Task prompt:
Beginning with the line that holds "Given: Like the växjö Grattis comment" and ending with the last line below, repeat each line exactly, leaving any pictures out.

Collected data
#####

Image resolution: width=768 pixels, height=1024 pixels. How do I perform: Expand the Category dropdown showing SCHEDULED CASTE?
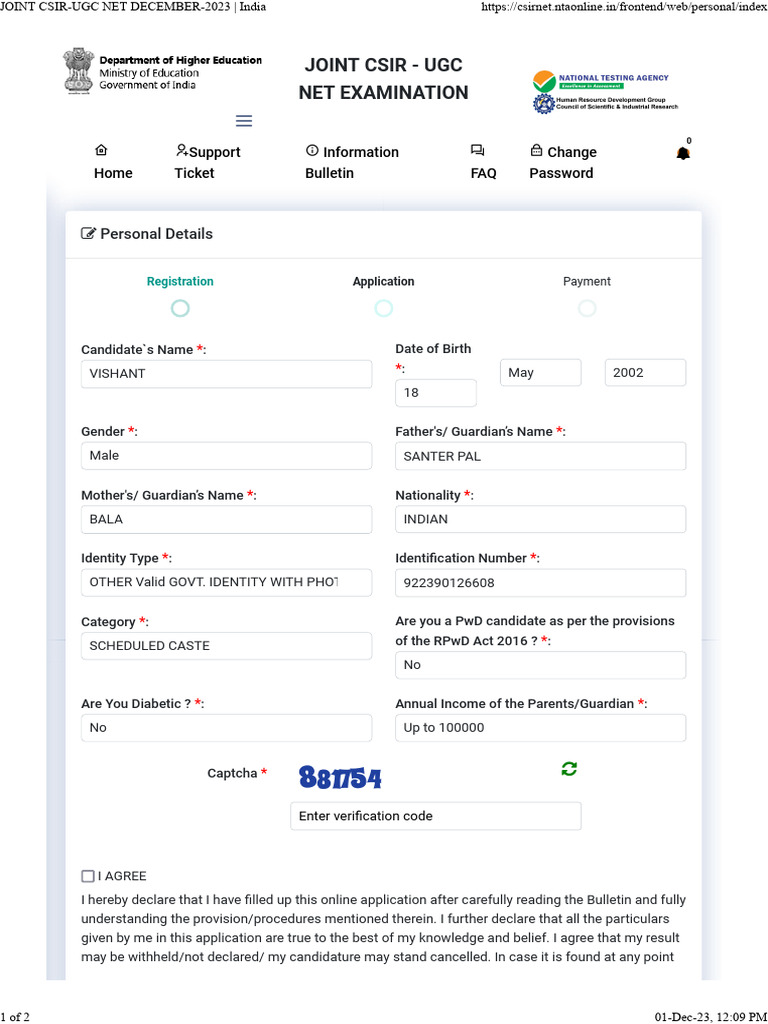point(226,646)
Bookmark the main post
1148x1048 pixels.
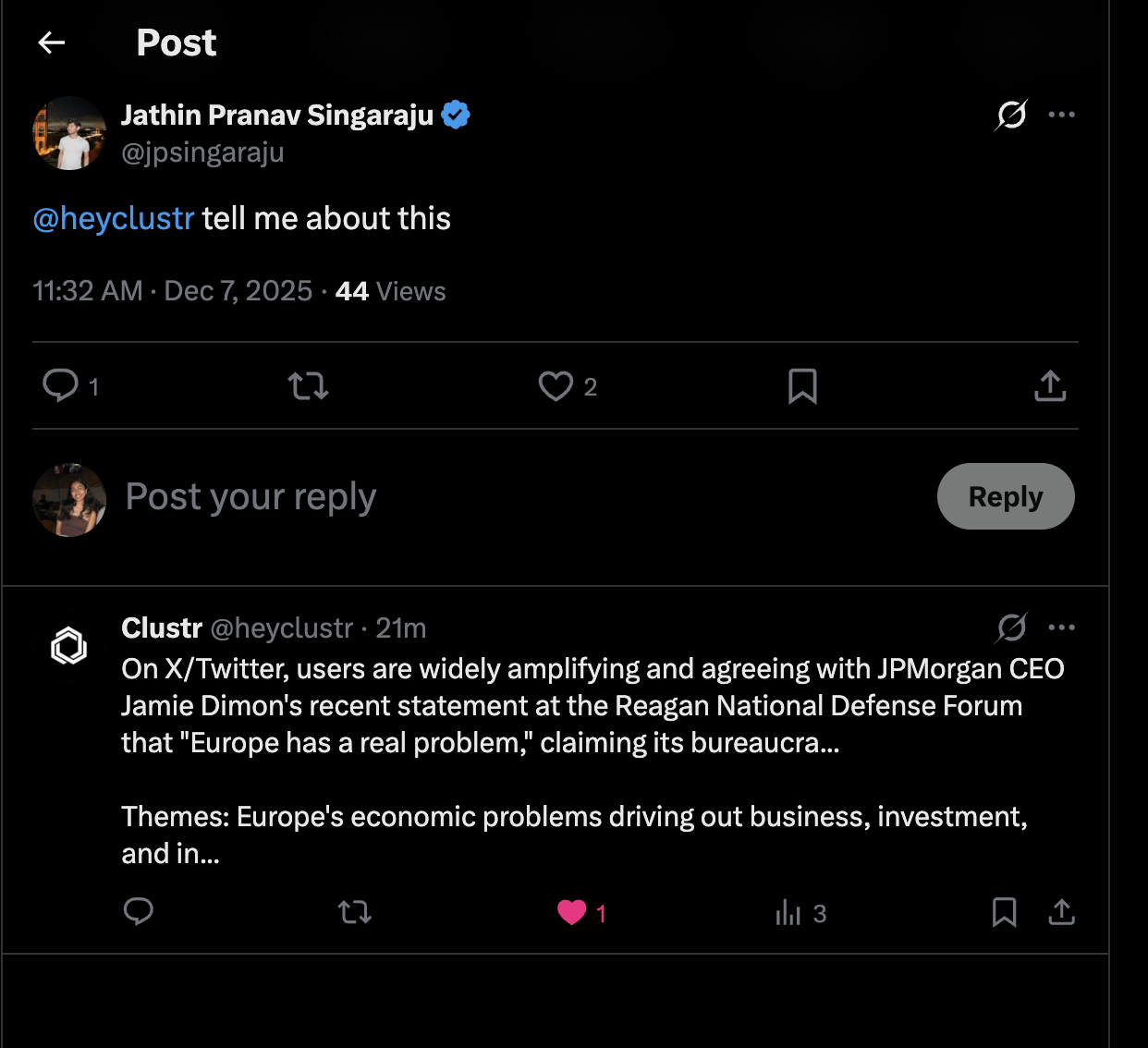click(x=802, y=386)
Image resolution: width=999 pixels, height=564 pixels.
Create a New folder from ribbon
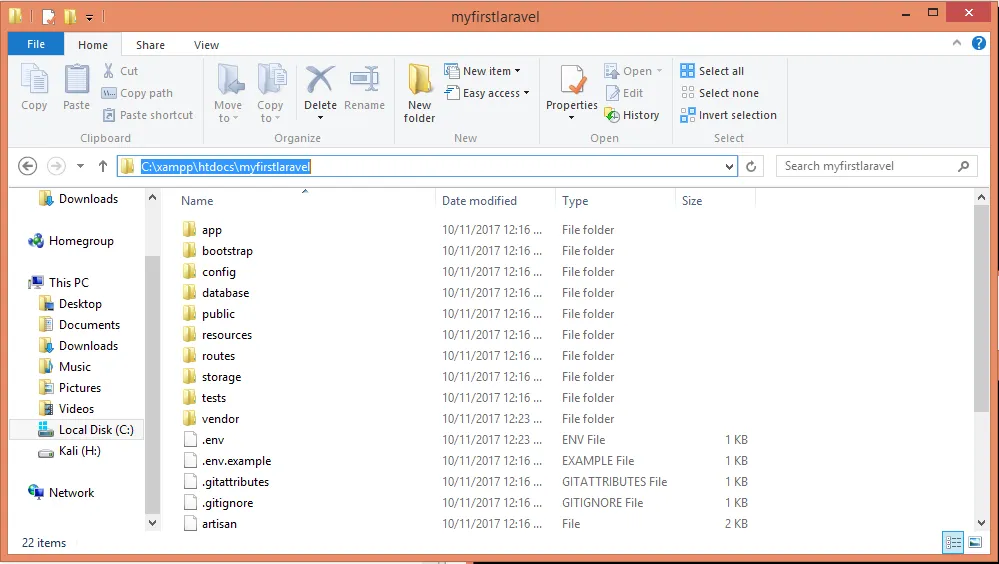pyautogui.click(x=419, y=93)
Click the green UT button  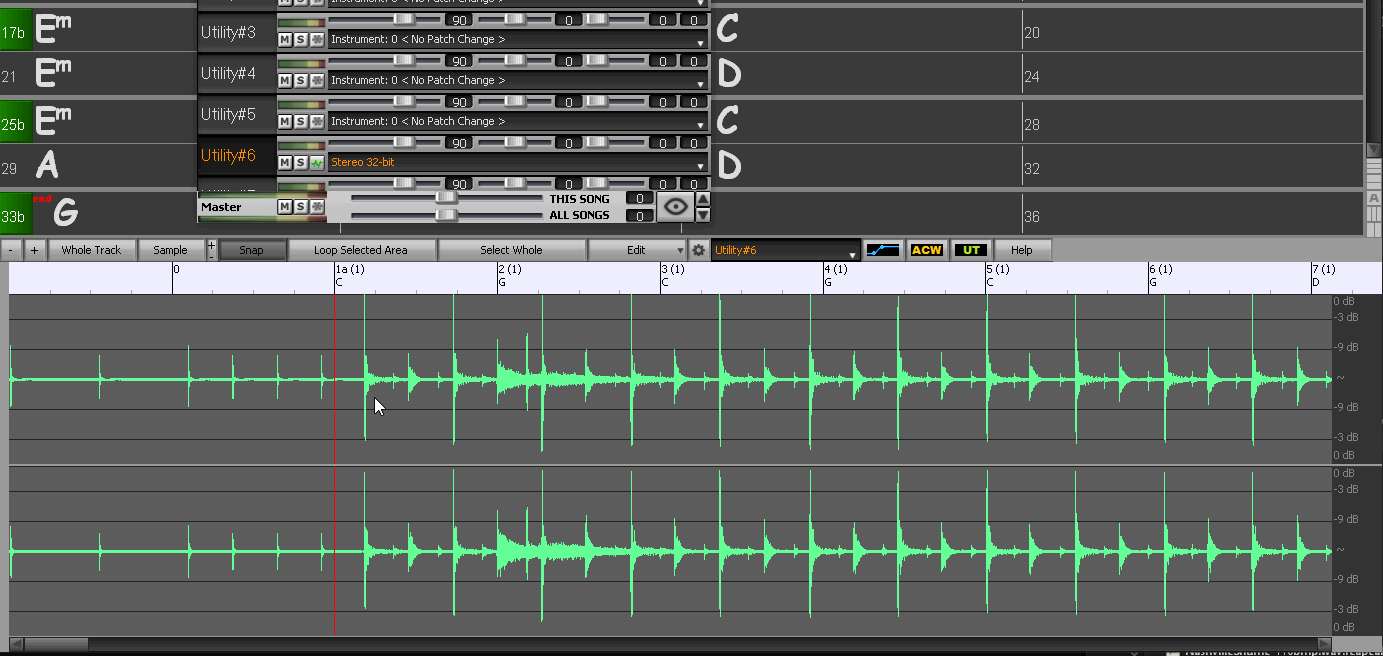(971, 250)
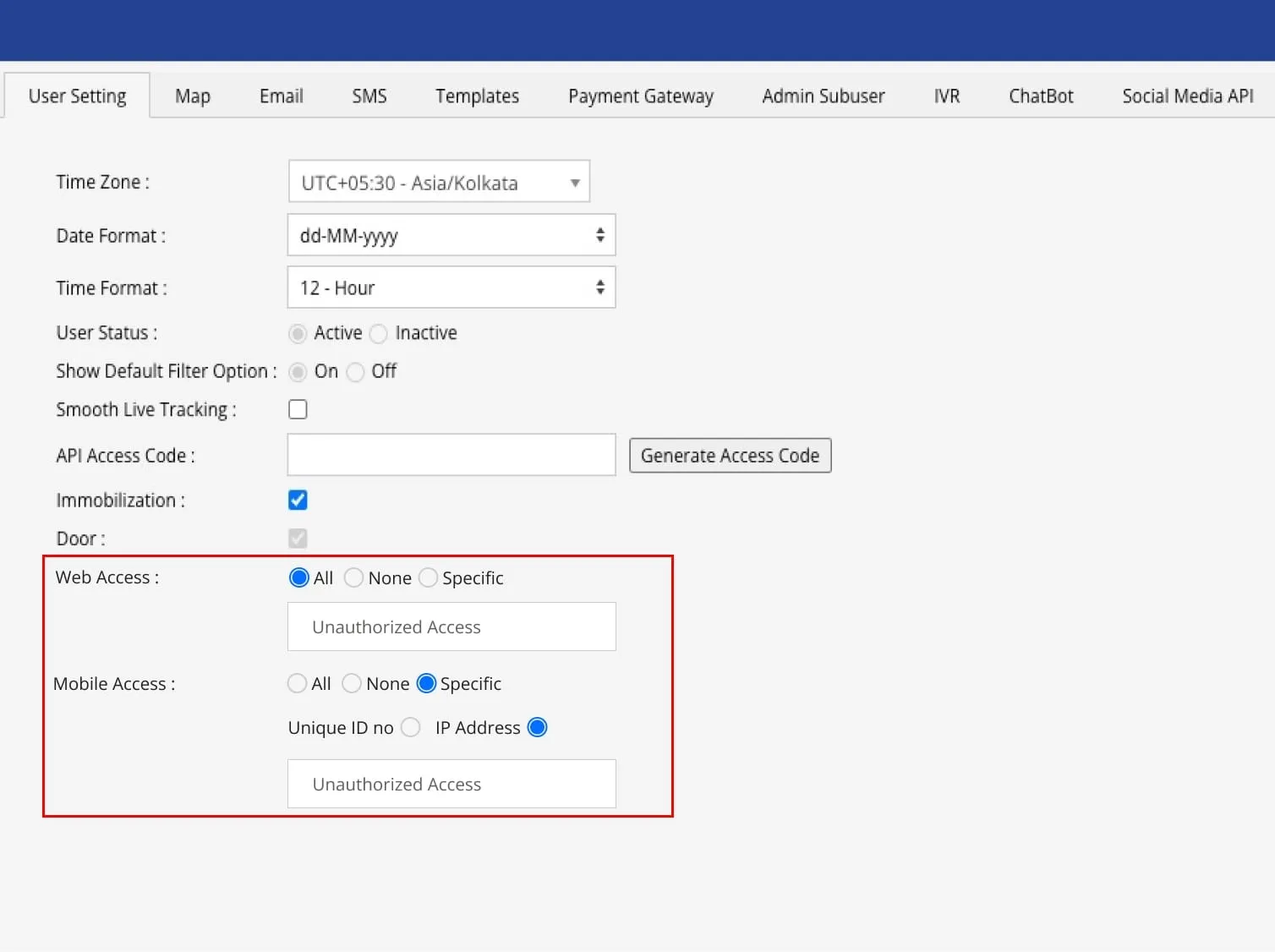Go to the SMS tab
Screen dimensions: 1275x952
[x=369, y=96]
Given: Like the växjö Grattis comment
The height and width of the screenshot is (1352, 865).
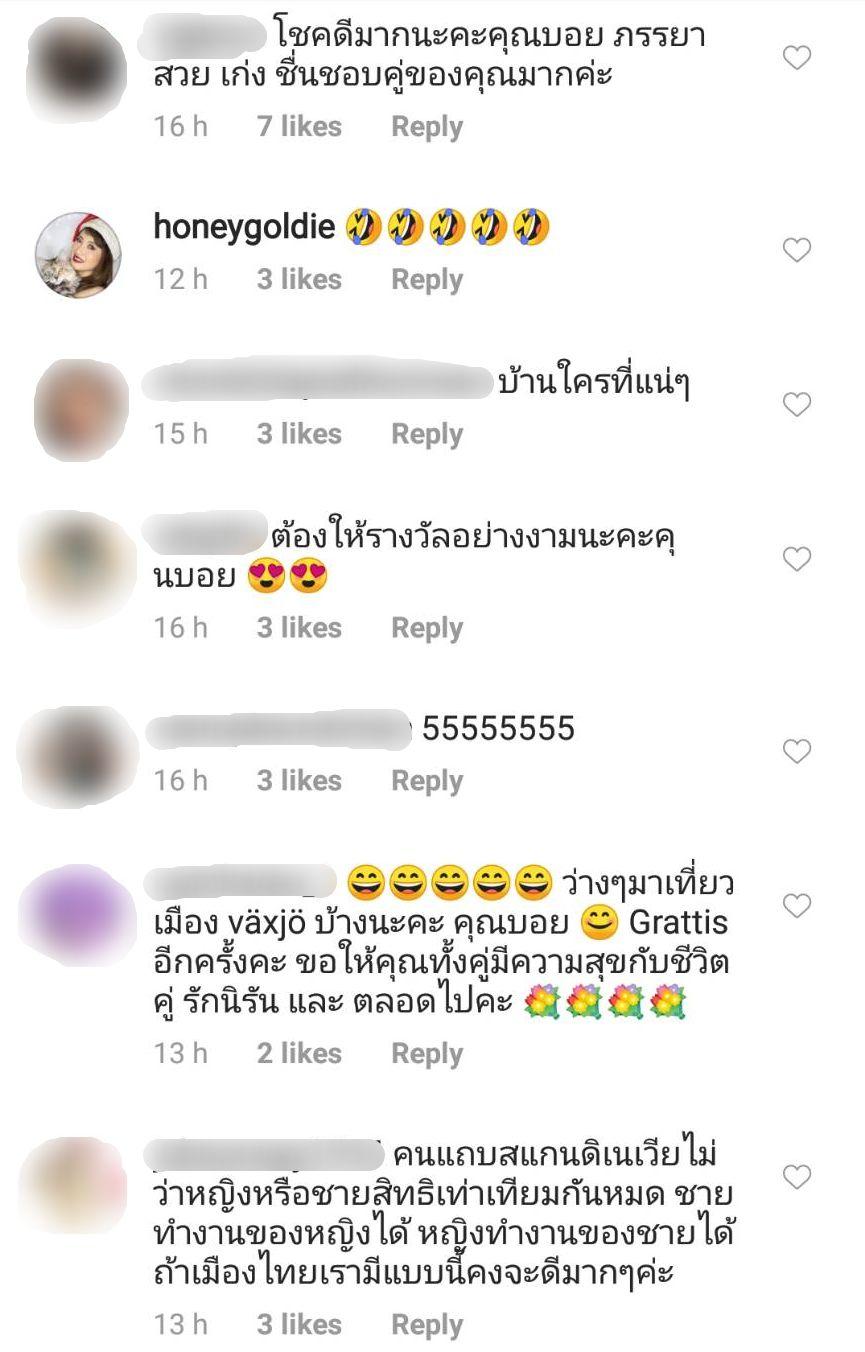Looking at the screenshot, I should (796, 906).
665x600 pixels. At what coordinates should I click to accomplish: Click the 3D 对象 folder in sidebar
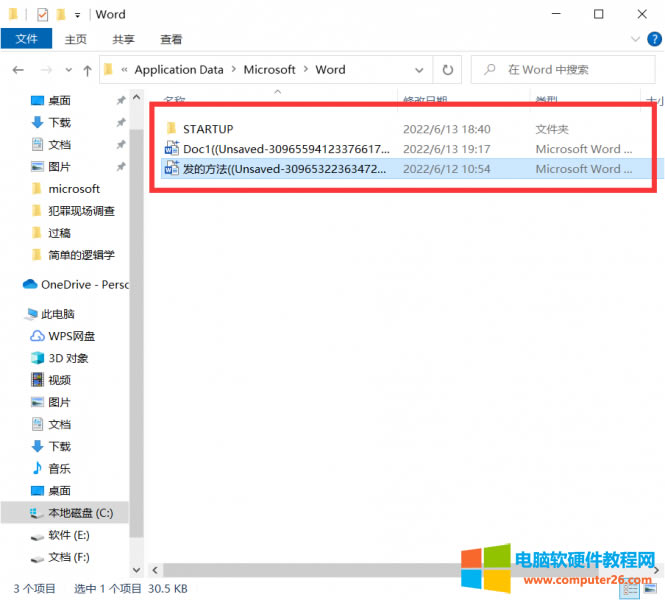point(68,358)
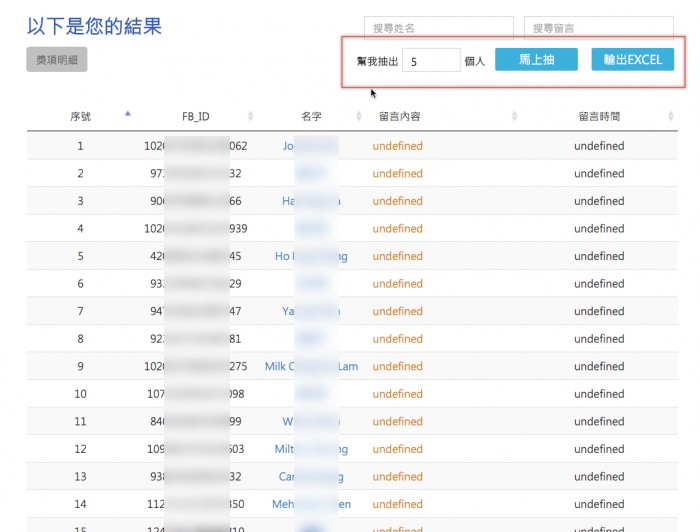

#####

The answer:
Given: Like the växjö Grattis comment
The height and width of the screenshot is (1352, 865).
Looking at the screenshot, I should (796, 906).
665x600 pixels. At what coordinates should I click to accomplish: Click the 3D 对象 folder in sidebar
point(68,358)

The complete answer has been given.